[MATERIAL TO PROCESS]:

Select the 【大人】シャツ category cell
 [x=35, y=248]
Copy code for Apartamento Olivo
--
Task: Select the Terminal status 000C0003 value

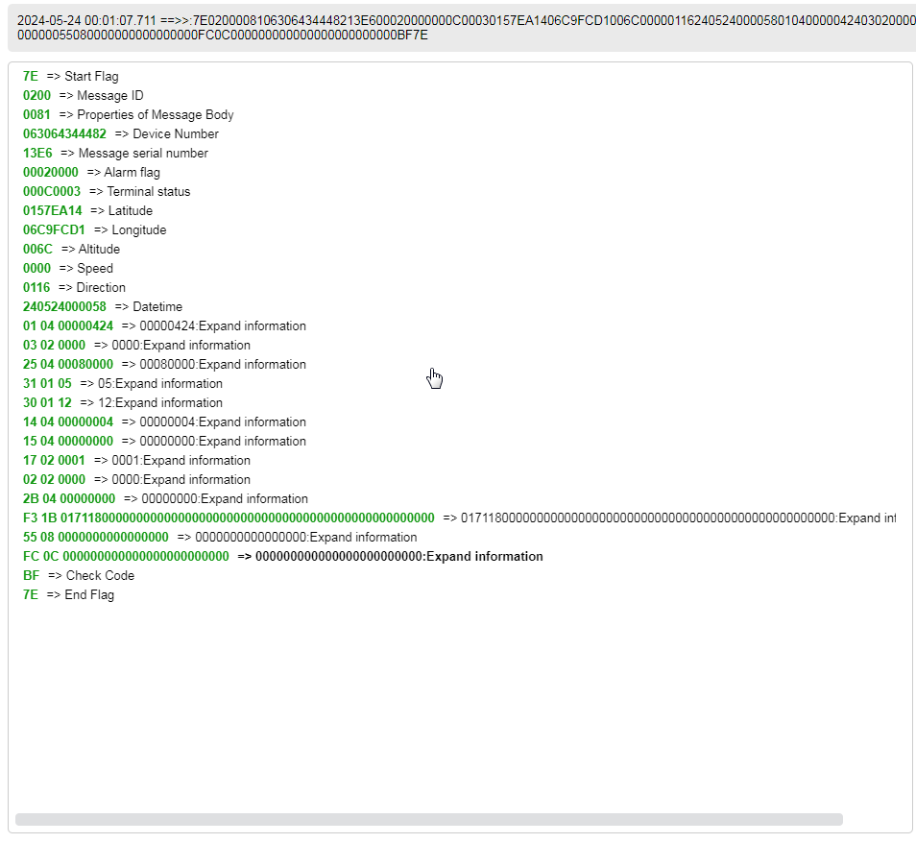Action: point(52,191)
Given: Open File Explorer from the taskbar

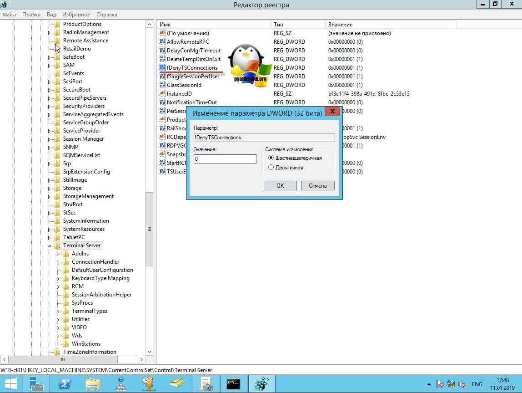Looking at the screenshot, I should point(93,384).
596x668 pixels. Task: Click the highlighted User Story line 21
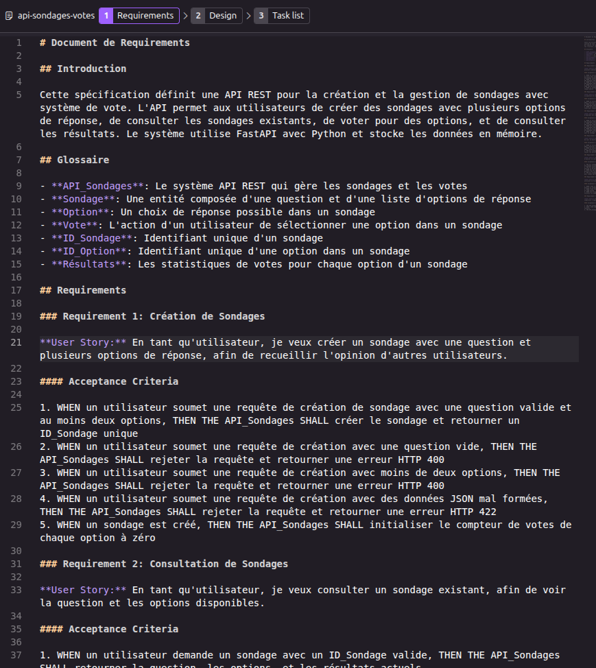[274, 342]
...
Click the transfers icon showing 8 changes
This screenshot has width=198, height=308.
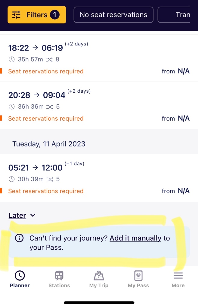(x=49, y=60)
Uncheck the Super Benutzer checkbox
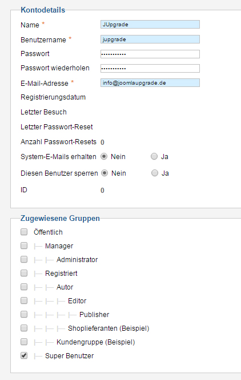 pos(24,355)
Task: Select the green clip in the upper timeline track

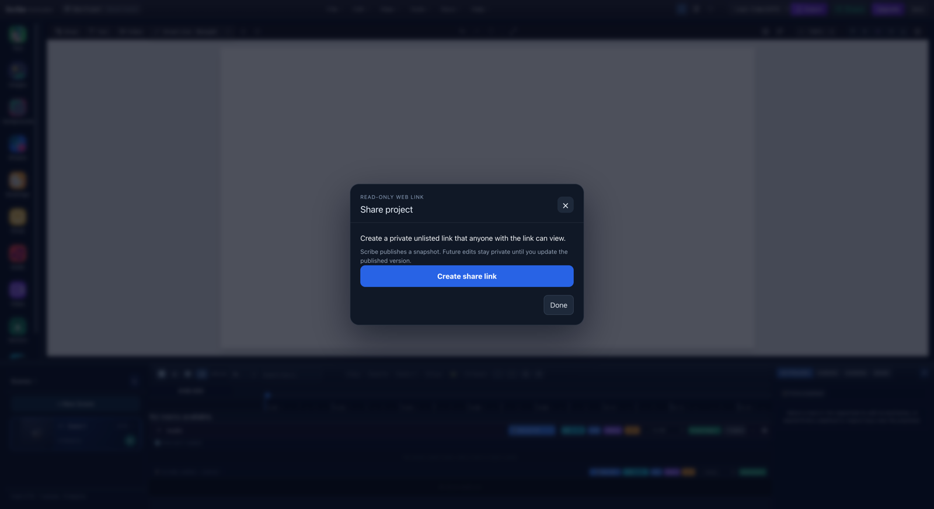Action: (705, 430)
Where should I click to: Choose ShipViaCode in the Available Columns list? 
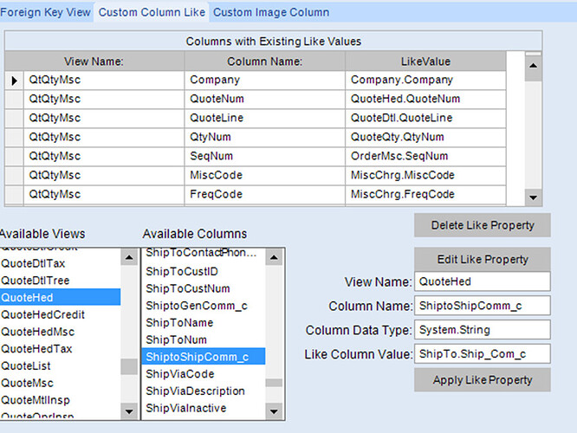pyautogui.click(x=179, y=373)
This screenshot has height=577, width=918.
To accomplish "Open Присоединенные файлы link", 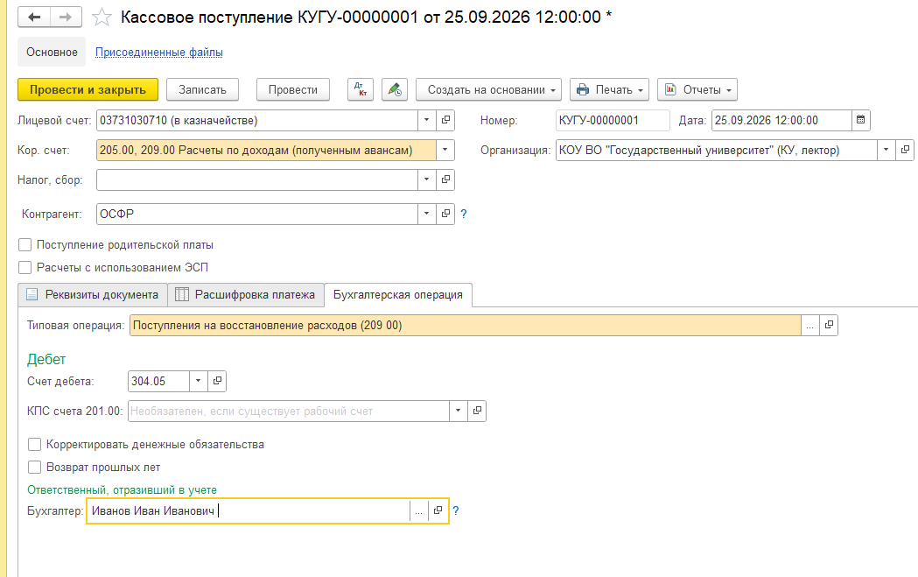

[YOUR GOAL]:
Every line from the line containing "Select the 【大人】シャツ category cell" through the line containing "Copy code for Apartamento Olivo" in the records above must be retyped exactly. Leave out the rest.

[YOUR SOLUTION]:
Select the 【大人】シャツ category cell
 [x=35, y=248]
Copy code for Apartamento Olivo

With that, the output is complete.